======== PROVIDED TEXT ========

The freedom of China's intranet needs to be fought for by its own people. But how could anyone `like' current situation like this?

They like the post alerting people to this fact. The like it to share it with more people, making them aware. They aren't liking that China is doing this.

Liking that something is posted is not the same as liking the news.

Someone who agrees that maintaining the current 'social stability' in China outweighs the benefits brought by yet-another-social-network.
You need to also assume that filtering the web increases 'social stability'. For many young people in China the amount of government interference with the web is literally their number one complaint.
Uhhh...what?

Try 'working conditions'...or actually...try 'just getting a job'.

You must know some super rich Chinese young people if their number one complaint is Google access.

By young think 15 not 25. The problem is not so much they are going to create a revolution today, rather the government is poisoning the well by eroding peoples trust.

========

▶ [DO THIS] Continue the discussion of web censorship in China from where it stops.

======== DATASET RECORDS ========

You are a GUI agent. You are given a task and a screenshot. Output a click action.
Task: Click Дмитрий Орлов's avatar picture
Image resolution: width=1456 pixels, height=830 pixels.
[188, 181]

========
======== DATASET RECORDS ========

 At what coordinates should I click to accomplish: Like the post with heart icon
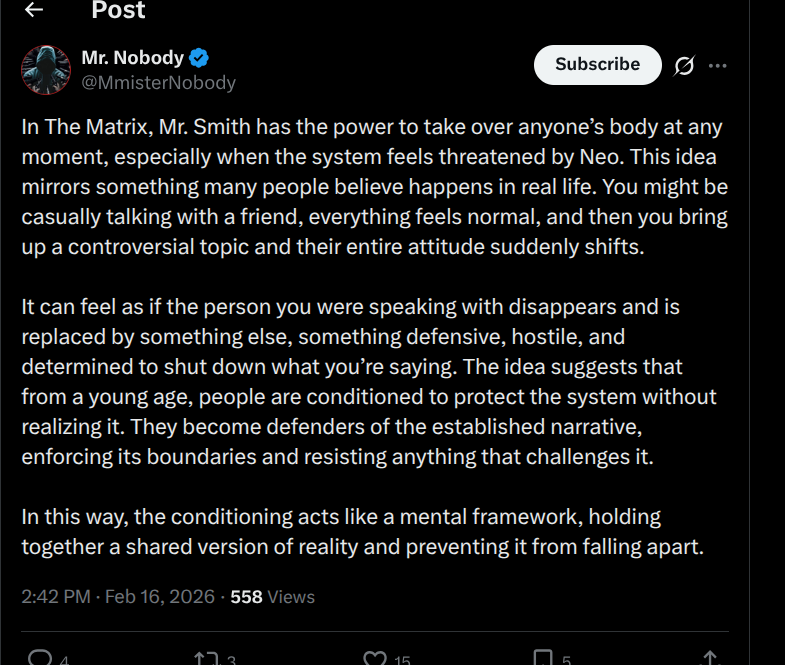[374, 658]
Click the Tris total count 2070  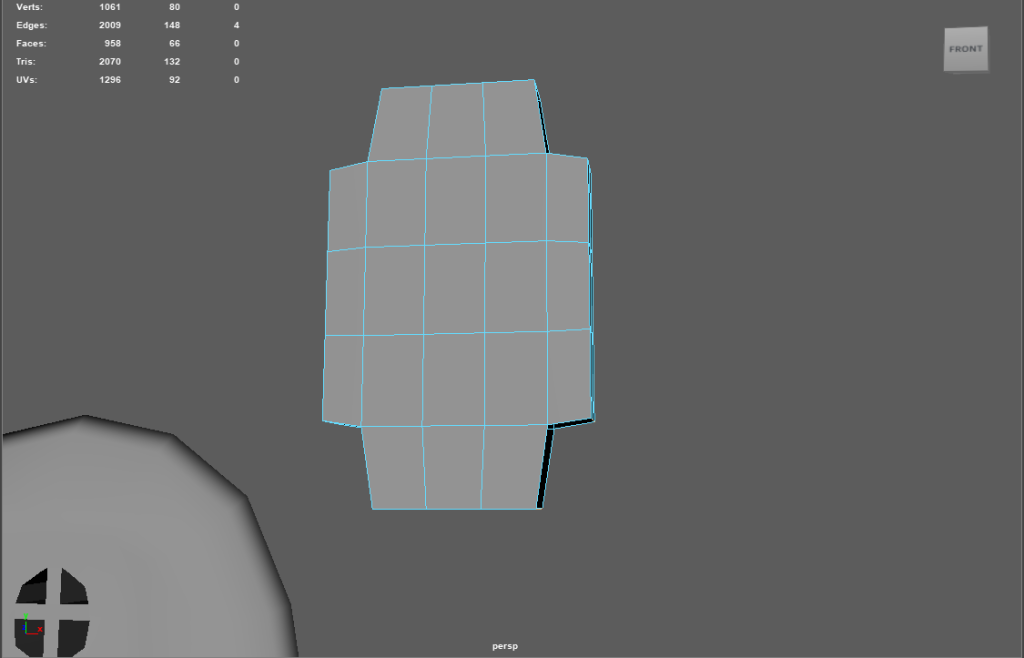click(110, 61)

========

▶ [RESPONSE FOR THIS EXERCISE]
That's what all the dictators say. "We need to maintain stability, so keep doing what we tell you. Don't you dare even question us - for the sake of our society, of course."
Actually, its the other way around. Don't even dare to mention stability or you get lynched in the West.

Ask people in Rhuanda/Burundi what happened when their dictator president got shot down. Or in Somalia. Or how the real situation in Iraq or Afghanistan is. Sometimes stability actually is paramount. It's even empirically measurable and relates to average household income. But I don't want to bore you with science on the topic. There are many books and papers on the topic. And its not just theory, I am living in developing and "unfree" countries for many years to see the practical part as well.

Stuff's not just "black and white" -- there is a lot more to it.

But that wasn't the topic of this debate anyways.

Out of curiosity, can you link to the science on the topic?
A few good reads on the topic are F. Fukuyama "Trust: Social Virtues and the Creation of Prosperity" and P. Collier "The bottom Billion" and "Wars, Guns and Votes: Democracy in Dangerous Places".
This also seems just patently obvious: why would you bother trying to create wealth if someone is likely to come along and steal it from you?
"like" is just a marketing label for the button/link. The actual function of it is to increase the visibility of the story. A lot of people have figured this out and use the facility for what it does rather than how it is labeled. I see this on FB a lot, too.
I find it silly that China blocks Google+, but not 4chan.

(http://www.greatfirewallofchina.org/index.php?siteurl=4chan....)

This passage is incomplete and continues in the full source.